见眼前一片幽暗迷蒙,薛凌重重叹了一声,将手肘支撑于膝盖之上,继而将脸尽数埋于掌间,整个人软成一摊烂泥。
总该有点好的,这世道总该有点好的。她见齐世言虽腐,终也怜子。她见陈王虽愚,到底爱妻。纵是苏凔犯蠢,那三年苦读也不负自己奋不顾身。就连魏塱杀妹,剩下一个永乐也还过了几年好光阴。
以前她都是从人身上挑些不是来鄙薄,如今却要拼了老命的从人身上挑些良心来支撑,支撑她觉得这人间还有什么东西称道,支撑她在这黑夜里瞧见前路可行。
什么都没了。
原无忧公主上路之前,齐世言已清楚知道自己的外甥女回不来。
原齐清猗的锦玉良缘,是因为齐世言生不出儿子,无外戚之患。说什么青梅竹马,不过是梁成帝利弊权衡。孰料他倒是防住了齐府,没防住霍准。
原驸马府的桃之夭夭,是魏塱弄死了一个妹子,另一个妹子不能死的太快,却又不能留给霍家,便让黄家的儿子去演情痴。哪曾想戏里人自己先跳出来砸了场子,所以江玉枫才格外关注永乐公主的事。
这些也无关紧要,更重要的是那五万两银子。薛凌有些难以相信,却也无法打消怀疑。宋沧是梁百年来最年轻的状元,想想好像是不太可能。宋家不是什么文坛巨匠,年幼又家逢横祸,算他三年悬梁刺股……悬梁刺股……就能得偿所愿吗?
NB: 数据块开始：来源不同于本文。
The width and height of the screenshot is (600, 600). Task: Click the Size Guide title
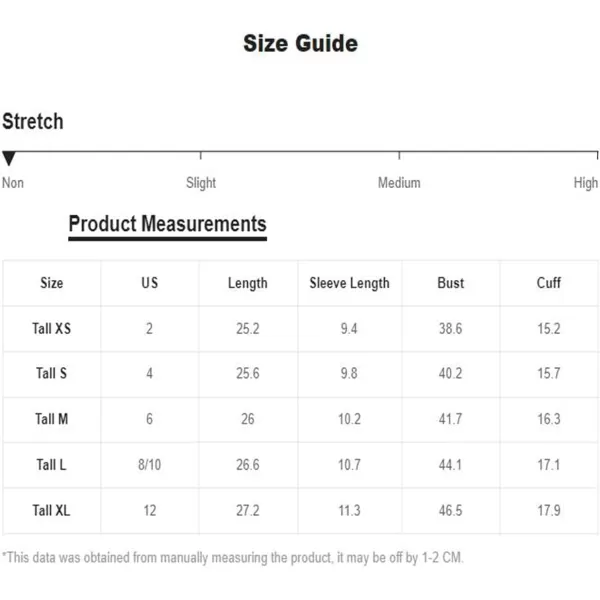click(x=300, y=44)
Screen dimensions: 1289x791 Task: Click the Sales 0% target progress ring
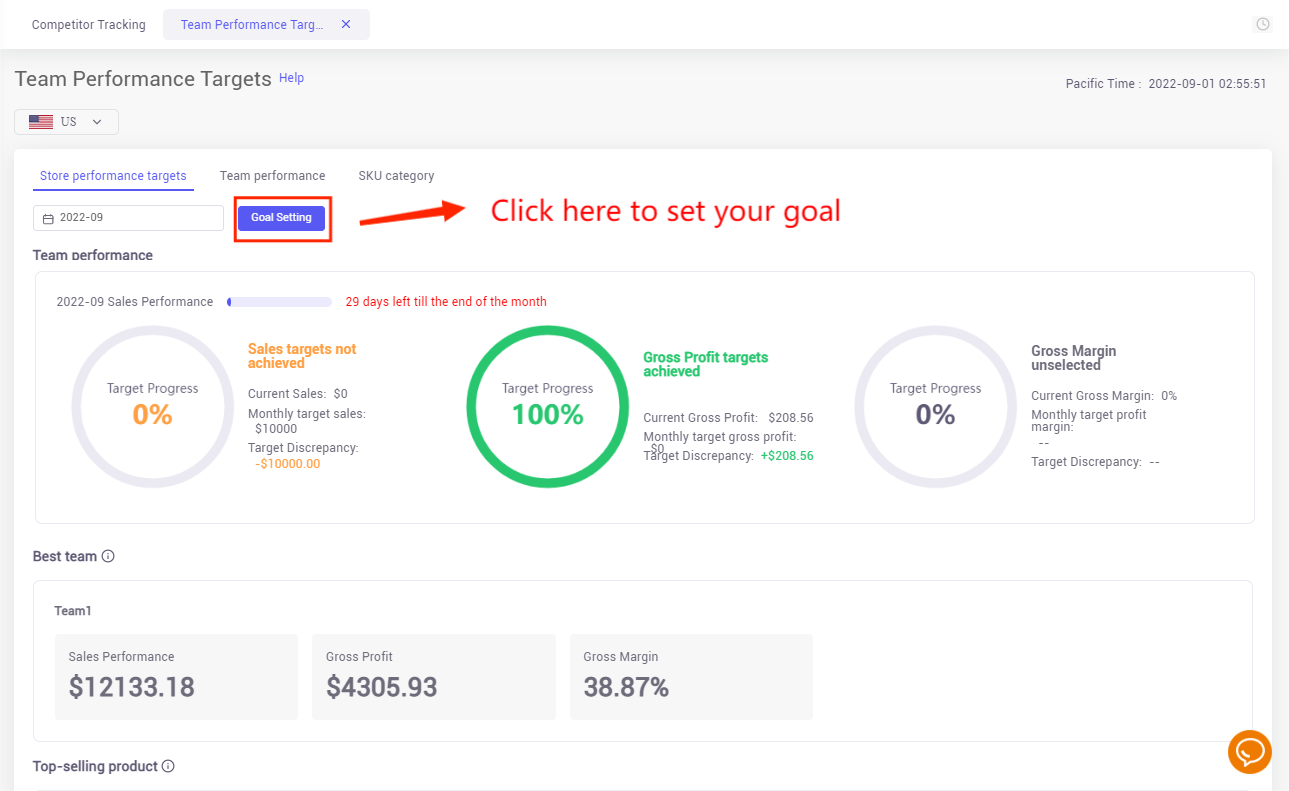click(152, 406)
薛凌揉了一下脸,她虽读圣贤,却不为功名,少有研究梁科举。真正的显赫之家,自有孝廉一途入仕,去涂点笔墨,多不过给自己博个功名说道。
偏世事皆如此艰难,他无关痛痒的,反而拿的轻而易举。你生死攸关的,多是求而不得。
那些公子少爷,名落孙山也不是什么大事。然家中长辈早有关照,说是刚正不阿,实则来往之人皆有手眼,也犯不着要个独占鳌头,只求榜上有名,便够了。怕是这一刻,薛凌还想不到,那薛璃的三甲,纯粹是因为江闳多有顾忌,逼出来的。
不然,以往日江府之势,这东西,有与无,又有什么区别。
说回科举,本也施行了没几朝。一切律法,皆是为了君王,择贤而用,上不避大夫,下不遗匹夫。薛凌向来认同各凭本事,对这套规矩不说推崇备至,起码深以为然。虽常念叨“蠢货”二字,可宋沧能凭借自身丘壑,堂堂正正的走到朝堂上去,她总是有些感慨的。
起码,不是像自己一样坑蒙拐骗。
她指尖移至太阳穴,大力揉捏着。觉得自己一定是跟江府不对付。不然,也不能江闳毁了自己的阿爹,江玉枫又来毁了苏凔,这俩狗东西,只会给自己找不自在。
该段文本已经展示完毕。